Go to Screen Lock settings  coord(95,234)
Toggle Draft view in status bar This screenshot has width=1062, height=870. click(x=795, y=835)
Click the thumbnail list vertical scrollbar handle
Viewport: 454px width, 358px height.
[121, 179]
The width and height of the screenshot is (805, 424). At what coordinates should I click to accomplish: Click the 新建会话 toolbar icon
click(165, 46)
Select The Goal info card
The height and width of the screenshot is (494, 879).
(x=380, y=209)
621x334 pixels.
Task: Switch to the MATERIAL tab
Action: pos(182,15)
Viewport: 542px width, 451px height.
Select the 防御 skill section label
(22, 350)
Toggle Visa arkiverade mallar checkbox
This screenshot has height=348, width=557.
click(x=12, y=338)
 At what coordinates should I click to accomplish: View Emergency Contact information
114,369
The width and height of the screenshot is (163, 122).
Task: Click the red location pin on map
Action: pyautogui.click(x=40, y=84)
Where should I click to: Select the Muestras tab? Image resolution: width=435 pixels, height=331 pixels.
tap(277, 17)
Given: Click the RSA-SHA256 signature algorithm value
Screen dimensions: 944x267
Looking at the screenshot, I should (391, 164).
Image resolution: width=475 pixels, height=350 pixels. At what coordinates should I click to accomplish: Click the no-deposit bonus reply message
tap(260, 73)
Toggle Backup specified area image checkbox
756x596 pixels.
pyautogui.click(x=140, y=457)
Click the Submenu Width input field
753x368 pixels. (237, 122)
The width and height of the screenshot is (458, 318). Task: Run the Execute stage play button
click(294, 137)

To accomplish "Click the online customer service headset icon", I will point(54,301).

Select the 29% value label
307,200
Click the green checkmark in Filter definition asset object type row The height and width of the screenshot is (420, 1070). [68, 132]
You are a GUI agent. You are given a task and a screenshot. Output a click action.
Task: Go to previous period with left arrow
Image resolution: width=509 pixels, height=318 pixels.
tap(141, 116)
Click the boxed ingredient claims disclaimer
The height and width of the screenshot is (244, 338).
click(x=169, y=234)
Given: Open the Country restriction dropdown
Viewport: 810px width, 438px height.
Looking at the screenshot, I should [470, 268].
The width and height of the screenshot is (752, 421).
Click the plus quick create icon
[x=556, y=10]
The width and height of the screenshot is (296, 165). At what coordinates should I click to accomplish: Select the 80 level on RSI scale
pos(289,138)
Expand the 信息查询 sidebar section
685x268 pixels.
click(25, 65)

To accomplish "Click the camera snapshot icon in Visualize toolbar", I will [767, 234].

■ YOUR INSTRUCTIONS
Write the material out again word for word.

■ TASK RESULT
Go to Screen Lock settings  coord(95,234)
Toggle Draft view in status bar This screenshot has width=1062, height=870. click(x=795, y=835)
Click the thumbnail list vertical scrollbar handle
Viewport: 454px width, 358px height.
[121, 179]
The width and height of the screenshot is (805, 424). At what coordinates should I click to accomplish: Click the 新建会话 toolbar icon
click(165, 46)
Select The Goal info card
The height and width of the screenshot is (494, 879).
(x=380, y=209)
621x334 pixels.
Task: Switch to the MATERIAL tab
Action: pos(182,15)
Viewport: 542px width, 451px height.
Select the 防御 skill section label
(22, 350)
Toggle Visa arkiverade mallar checkbox
This screenshot has height=348, width=557.
click(x=12, y=338)
 At what coordinates should I click to accomplish: View Emergency Contact information
114,369
The width and height of the screenshot is (163, 122).
Task: Click the red location pin on map
Action: pyautogui.click(x=40, y=84)
Where should I click to: Select the Muestras tab? Image resolution: width=435 pixels, height=331 pixels.
tap(277, 17)
Given: Click the RSA-SHA256 signature algorithm value
Screen dimensions: 944x267
Looking at the screenshot, I should (391, 164).
Image resolution: width=475 pixels, height=350 pixels. At what coordinates should I click to accomplish: Click the no-deposit bonus reply message
tap(260, 73)
Toggle Backup specified area image checkbox
756x596 pixels.
pyautogui.click(x=140, y=457)
Click the Submenu Width input field
753x368 pixels. (237, 122)
The width and height of the screenshot is (458, 318). Task: Run the Execute stage play button
click(294, 137)

To accomplish "Click the online customer service headset icon", I will point(54,301).

Select the 29% value label
307,200
Click the green checkmark in Filter definition asset object type row The height and width of the screenshot is (420, 1070). [68, 132]
You are a GUI agent. You are given a task and a screenshot. Output a click action.
Task: Go to previous period with left arrow
Image resolution: width=509 pixels, height=318 pixels.
tap(141, 116)
Click the boxed ingredient claims disclaimer
The height and width of the screenshot is (244, 338).
click(x=169, y=234)
Given: Open the Country restriction dropdown
Viewport: 810px width, 438px height.
Looking at the screenshot, I should [470, 268].
The width and height of the screenshot is (752, 421).
Click the plus quick create icon
[x=556, y=10]
The width and height of the screenshot is (296, 165). At what coordinates should I click to accomplish: Select the 80 level on RSI scale
pos(289,138)
Expand the 信息查询 sidebar section
685x268 pixels.
click(25, 65)

To accomplish "Click the camera snapshot icon in Visualize toolbar", I will [767, 234].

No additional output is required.